The personal and musical metamorphosis of D. Black is a revelation around the 206 these days. In the span of time between the rapper’s debut album, The Cause and Effect, and his latest LP, Ali’Yah, a transformation seems to have taken place in the young man’s heart, mind, and soul which has much to do with assuming new grown-up responsibilities (marriage and the birth of a child) and, as Black has made very clear in recent interviews, a spiritual awakening that’s granted him new perspectives and motivations on why he does what he does.
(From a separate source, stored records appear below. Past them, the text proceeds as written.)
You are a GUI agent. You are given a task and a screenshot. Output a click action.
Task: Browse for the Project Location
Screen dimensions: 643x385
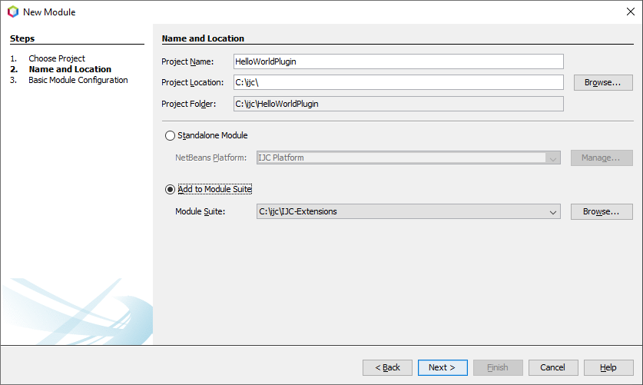pos(602,82)
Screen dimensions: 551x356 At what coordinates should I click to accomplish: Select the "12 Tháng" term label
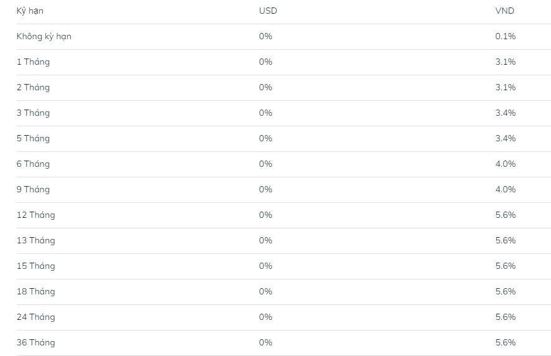click(35, 215)
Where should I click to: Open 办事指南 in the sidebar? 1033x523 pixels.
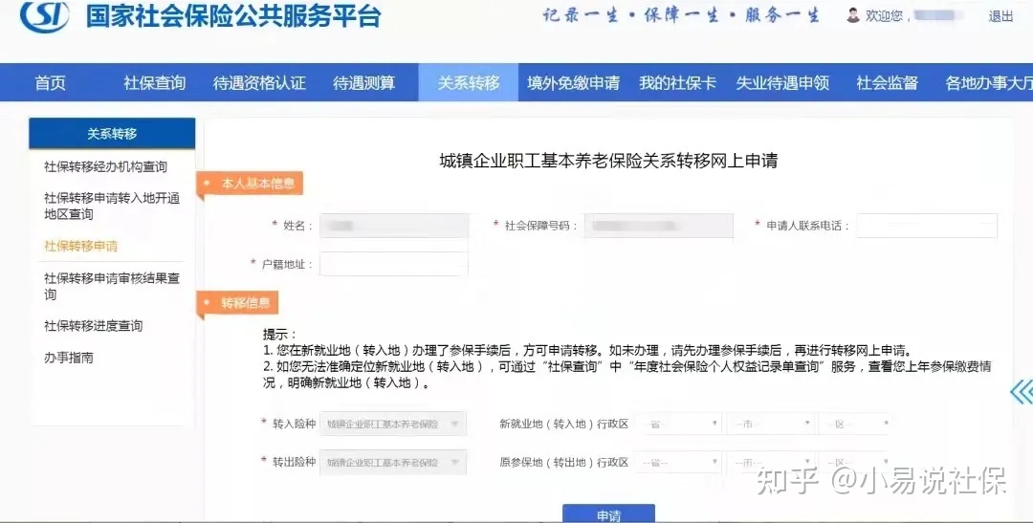point(69,358)
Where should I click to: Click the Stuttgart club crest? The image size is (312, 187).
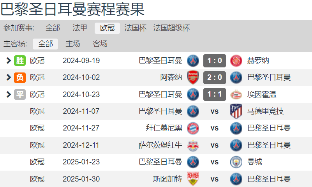[193, 179]
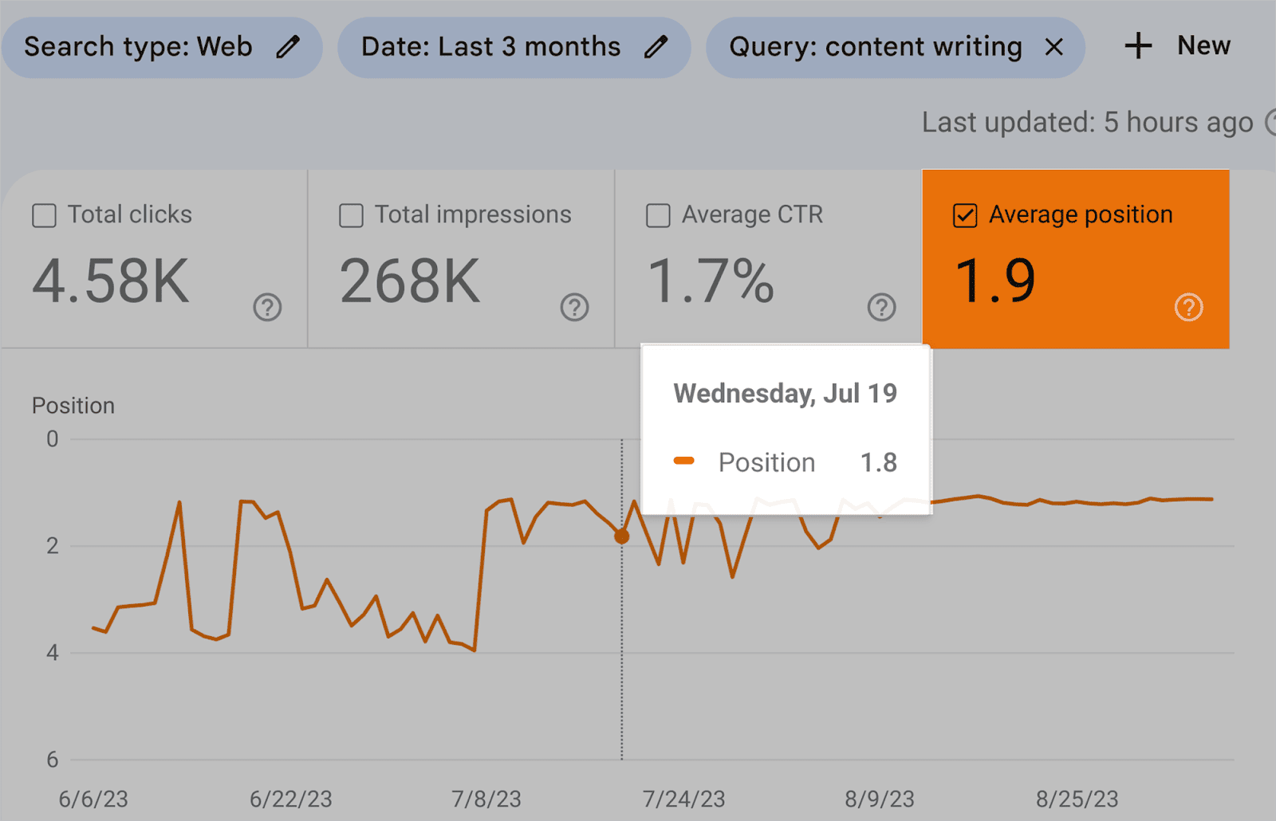
Task: Click the Jul 19 data point marker
Action: 622,536
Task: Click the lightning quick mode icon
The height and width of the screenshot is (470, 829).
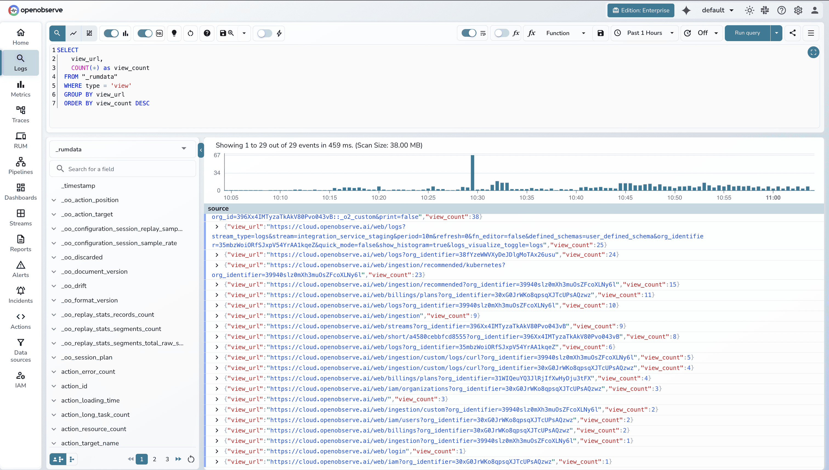Action: pyautogui.click(x=279, y=33)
Regardless of what you believe personally, the overarching force that gives Ali’Yah its potency is the same rare phenomenon that provides all great music their particular validations: honesty. On his new record, D. Black believes firmly in what he’s doing, which is making music for his children, family, and community without fear of contributing negatively to the advancement of those loved ones. He wants to make responsible music for the betterment of his people. In this sense then, Ali’Yah is a soaring achievement.

The seeds for this revolution were planted in The Cause and Effect which, for all its boastfulness, negativity, and hurt, still contained glimmers of both optimism and recognition of why the old D. Black was full of so much anger. That album’s best tracks were, by far, the introspective ones (“This is Why”, “Survive”) which seem to have paved the way for Ali’Yah, a record that can literally be played anywhere. I would feel equally comfortable bumping this album in my car, around small children, or even in church.
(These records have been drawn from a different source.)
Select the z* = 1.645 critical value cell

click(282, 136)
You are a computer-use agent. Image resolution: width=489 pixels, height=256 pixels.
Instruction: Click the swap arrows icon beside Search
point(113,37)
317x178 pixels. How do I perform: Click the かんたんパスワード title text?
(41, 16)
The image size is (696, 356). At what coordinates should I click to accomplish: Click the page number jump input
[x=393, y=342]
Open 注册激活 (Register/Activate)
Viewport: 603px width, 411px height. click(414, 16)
Positivity is the rule of the day here. There is no cursing. All the references to bullets flying are accompanied by a call to those responsible to put their burners down. Tales of graphic street violence are omitted and, in their absence, Black has put-forth challenges to the community to better itself (“Keep On Going”). Spiritual growth is also a major theme throughout Ali’Yah and, while not overtly preachy, Black isn’t ashamed to show reverence for the most high on “Close to Yah” (featuring Sportn’ Life labelmate, Fatal Lucciauno).

And, while Black doesn’t shy away from braggadocio, here it’s accomplished more humbly, less as a way to inflict gratuitous verbal beatdowns on wack-ass rappers (which, incidentally, isn’t necessary — it’s obvious D. Black is one of the best emcees in Seattle) and more as a way to progress his positive message. “The Return” is an edict that serves to announce his grand re-entrance to the game while simultaneously calling-out those fake studio gangsters that poison the art form and culture of hip-hop.
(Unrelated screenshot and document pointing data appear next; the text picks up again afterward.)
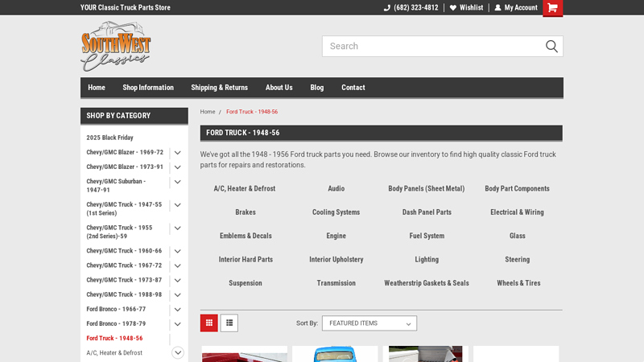Click into the Search input field
This screenshot has height=362, width=644.
coord(431,47)
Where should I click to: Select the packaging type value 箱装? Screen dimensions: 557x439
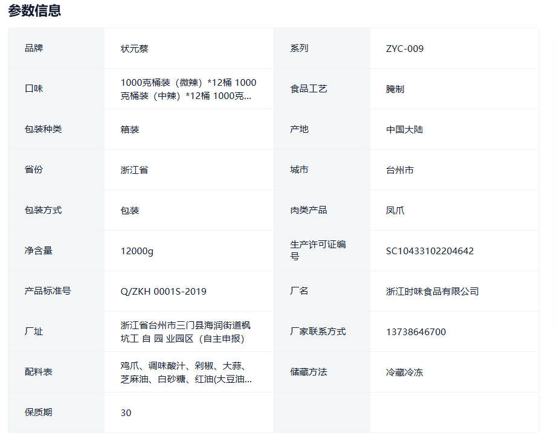pos(130,129)
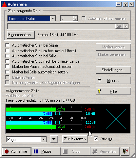Click the Zurücksetzen button
Image resolution: width=136 pixels, height=158 pixels.
[x=75, y=139]
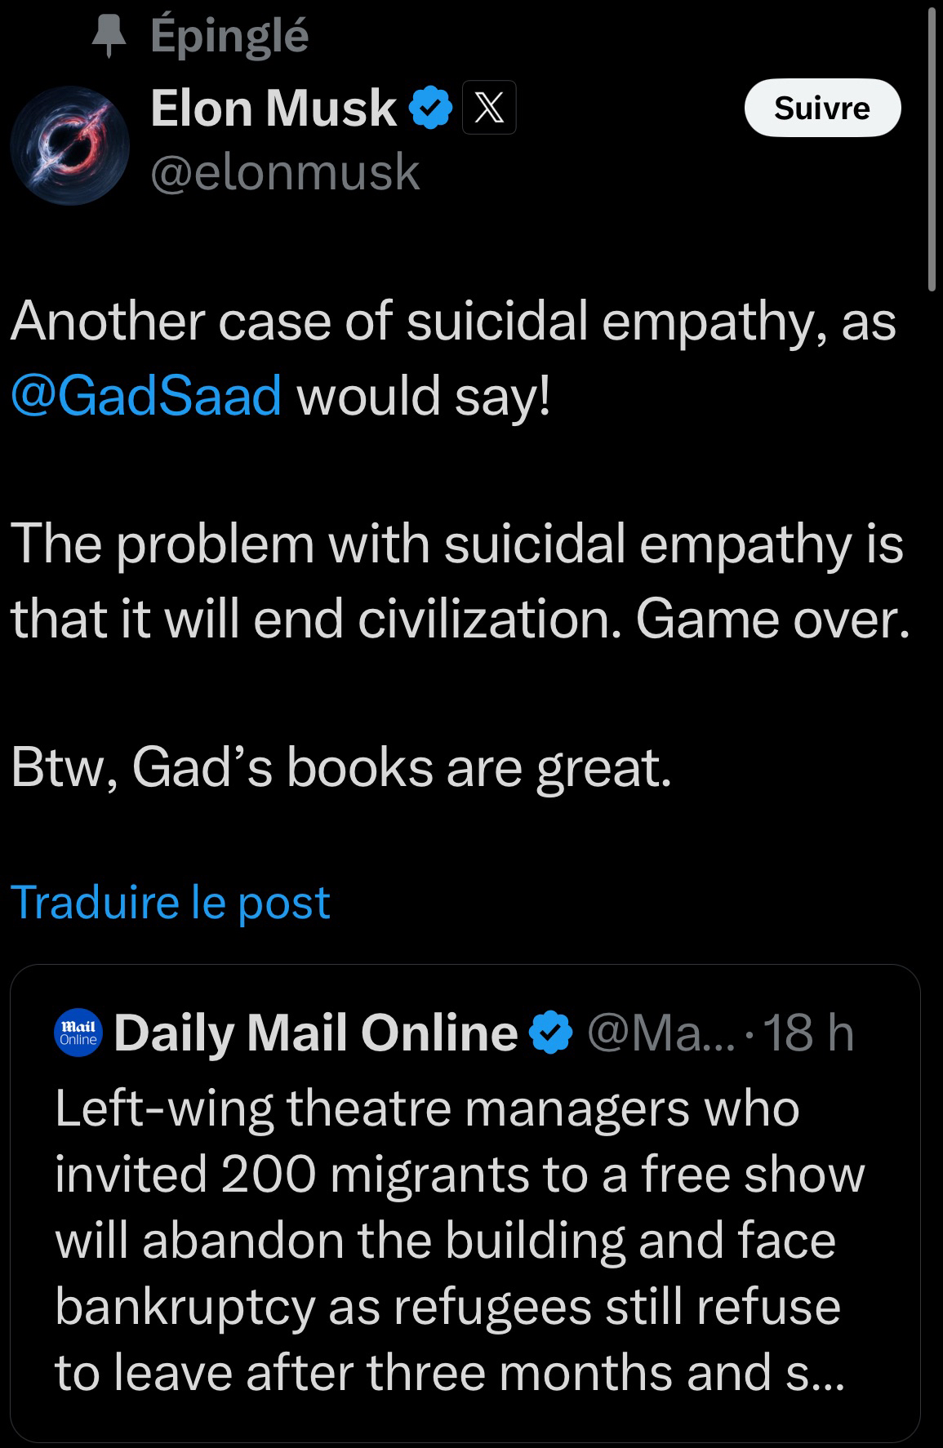Image resolution: width=943 pixels, height=1448 pixels.
Task: Click the @elonmusk handle
Action: click(285, 172)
Musically, there isn’t one track that stands head and shoulders above the rest, which is actually okay. Albums that endure over time often stand on their conceptual completeness, a trait that Ali’Yah possesses. You probably won’t see a hit single come off this album but there is a satisfying cohesiveness that’s absent on most hip-hop records. Overall, the production is soulful, with a lot of sung hooks (local favorite Choklate blesses a track), but not at the expense of traditional boom-bap, which is to be expected from the likes of Jake One and Vitamin D who handle most of the arrangements.

It’s probably unfair to compare The Cause and Effect to Ali’Yah because they’re such starkly different albums, but the association is unavoidable. While The Cause contained all the traditional elements of aggressive, street-oriented rap, a secondary listen today — in light of what Black has accomplished on Ali’Yah — reveals a tired sound, an almost lethargic Black compared to the new version who is so obviously energized and excited about a new direction.

Perhaps the greatest accomplishment of Ali’Yah is that the rapper, even though he has so blatantly eliminated the guns, drugs, and women (aka, the “realness”), has not lost his credibility. In fact, he seems to have gained more of it. The word “ali’yah” means “ascent” in Hebrew. Here, D. Black has ascended beyond what other rappers have not, surpassed expectations built by his first album, and become a torch-bearer for what hip-hop music is truly capable of.